Aim of the exercise | Copy the data. Keep every character as given.

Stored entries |
-.-.-
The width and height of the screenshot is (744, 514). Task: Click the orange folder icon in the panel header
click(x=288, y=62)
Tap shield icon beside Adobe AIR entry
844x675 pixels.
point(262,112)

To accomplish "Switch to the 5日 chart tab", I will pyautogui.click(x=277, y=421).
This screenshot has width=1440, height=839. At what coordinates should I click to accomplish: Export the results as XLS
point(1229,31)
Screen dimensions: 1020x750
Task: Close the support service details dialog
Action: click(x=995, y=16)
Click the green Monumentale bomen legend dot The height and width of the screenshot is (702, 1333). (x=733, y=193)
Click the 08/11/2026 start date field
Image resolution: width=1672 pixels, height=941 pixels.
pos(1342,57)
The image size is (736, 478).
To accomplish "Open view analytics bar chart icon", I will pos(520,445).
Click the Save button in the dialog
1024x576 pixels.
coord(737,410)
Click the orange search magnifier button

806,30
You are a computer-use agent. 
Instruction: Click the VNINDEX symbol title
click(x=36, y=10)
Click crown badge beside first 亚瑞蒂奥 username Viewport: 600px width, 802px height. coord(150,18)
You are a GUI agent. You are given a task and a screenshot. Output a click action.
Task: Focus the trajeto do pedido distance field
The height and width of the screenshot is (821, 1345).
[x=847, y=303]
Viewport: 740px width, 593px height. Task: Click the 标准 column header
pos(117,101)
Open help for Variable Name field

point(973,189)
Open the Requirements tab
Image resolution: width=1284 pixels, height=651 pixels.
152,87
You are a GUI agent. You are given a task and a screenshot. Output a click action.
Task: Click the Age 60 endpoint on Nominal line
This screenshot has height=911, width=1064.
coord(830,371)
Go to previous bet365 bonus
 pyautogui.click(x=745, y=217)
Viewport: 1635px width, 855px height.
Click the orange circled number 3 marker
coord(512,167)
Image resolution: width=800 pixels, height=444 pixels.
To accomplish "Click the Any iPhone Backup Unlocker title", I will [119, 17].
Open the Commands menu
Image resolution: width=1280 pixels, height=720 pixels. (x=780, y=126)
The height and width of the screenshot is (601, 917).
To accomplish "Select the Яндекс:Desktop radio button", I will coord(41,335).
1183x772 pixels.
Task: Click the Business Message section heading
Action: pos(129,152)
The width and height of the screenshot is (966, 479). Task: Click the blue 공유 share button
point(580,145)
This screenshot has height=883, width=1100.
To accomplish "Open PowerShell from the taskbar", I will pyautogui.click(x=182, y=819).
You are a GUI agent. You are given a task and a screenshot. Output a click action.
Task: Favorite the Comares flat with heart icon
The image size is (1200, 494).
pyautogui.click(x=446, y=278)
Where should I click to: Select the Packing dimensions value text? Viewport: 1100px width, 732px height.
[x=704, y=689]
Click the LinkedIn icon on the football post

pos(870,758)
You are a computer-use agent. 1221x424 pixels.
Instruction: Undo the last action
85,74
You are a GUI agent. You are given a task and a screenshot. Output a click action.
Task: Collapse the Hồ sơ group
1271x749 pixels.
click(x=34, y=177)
-.-.-
Solution below |
The width and height of the screenshot is (744, 514). Task: Click the orange folder icon in the panel header
click(x=288, y=62)
Tap shield icon beside Adobe AIR entry
844x675 pixels.
point(262,112)

To accomplish "Switch to the 5日 chart tab", I will pyautogui.click(x=277, y=421).
This screenshot has width=1440, height=839. At what coordinates should I click to accomplish: Export the results as XLS
point(1229,31)
Screen dimensions: 1020x750
Task: Close the support service details dialog
Action: click(x=995, y=16)
Click the green Monumentale bomen legend dot The height and width of the screenshot is (702, 1333). (x=733, y=193)
Click the 08/11/2026 start date field
Image resolution: width=1672 pixels, height=941 pixels.
pos(1342,57)
The image size is (736, 478).
To accomplish "Open view analytics bar chart icon", I will pos(520,445).
Click the Save button in the dialog
1024x576 pixels.
coord(737,410)
Click the orange search magnifier button

806,30
You are a computer-use agent. 
Instruction: Click the VNINDEX symbol title
click(x=36, y=10)
Click crown badge beside first 亚瑞蒂奥 username Viewport: 600px width, 802px height. coord(150,18)
You are a GUI agent. You are given a task and a screenshot. Output a click action.
Task: Focus the trajeto do pedido distance field
The height and width of the screenshot is (821, 1345).
[x=847, y=303]
Viewport: 740px width, 593px height. Task: Click the 标准 column header
pos(117,101)
Open help for Variable Name field

point(973,189)
Open the Requirements tab
Image resolution: width=1284 pixels, height=651 pixels.
152,87
You are a GUI agent. You are given a task and a screenshot. Output a click action.
Task: Click the Age 60 endpoint on Nominal line
This screenshot has height=911, width=1064.
coord(830,371)
Go to previous bet365 bonus
 pyautogui.click(x=745, y=217)
Viewport: 1635px width, 855px height.
Click the orange circled number 3 marker
coord(512,167)
Image resolution: width=800 pixels, height=444 pixels.
To accomplish "Click the Any iPhone Backup Unlocker title", I will [119, 17].
Open the Commands menu
Image resolution: width=1280 pixels, height=720 pixels. (x=780, y=126)
The height and width of the screenshot is (601, 917).
To accomplish "Select the Яндекс:Desktop radio button", I will coord(41,335).
1183x772 pixels.
Task: Click the Business Message section heading
Action: pos(129,152)
The width and height of the screenshot is (966, 479). Task: Click the blue 공유 share button
point(580,145)
This screenshot has height=883, width=1100.
To accomplish "Open PowerShell from the taskbar", I will pyautogui.click(x=182, y=819).
You are a GUI agent. You are given a task and a screenshot. Output a click action.
Task: Favorite the Comares flat with heart icon
The image size is (1200, 494).
pyautogui.click(x=446, y=278)
Where should I click to: Select the Packing dimensions value text? Viewport: 1100px width, 732px height.
[x=704, y=689]
Click the LinkedIn icon on the football post

pos(870,758)
You are a computer-use agent. 1221x424 pixels.
Instruction: Undo the last action
85,74
You are a GUI agent. You are given a task and a screenshot. Output a click action.
Task: Collapse the Hồ sơ group
1271x749 pixels.
click(x=34, y=177)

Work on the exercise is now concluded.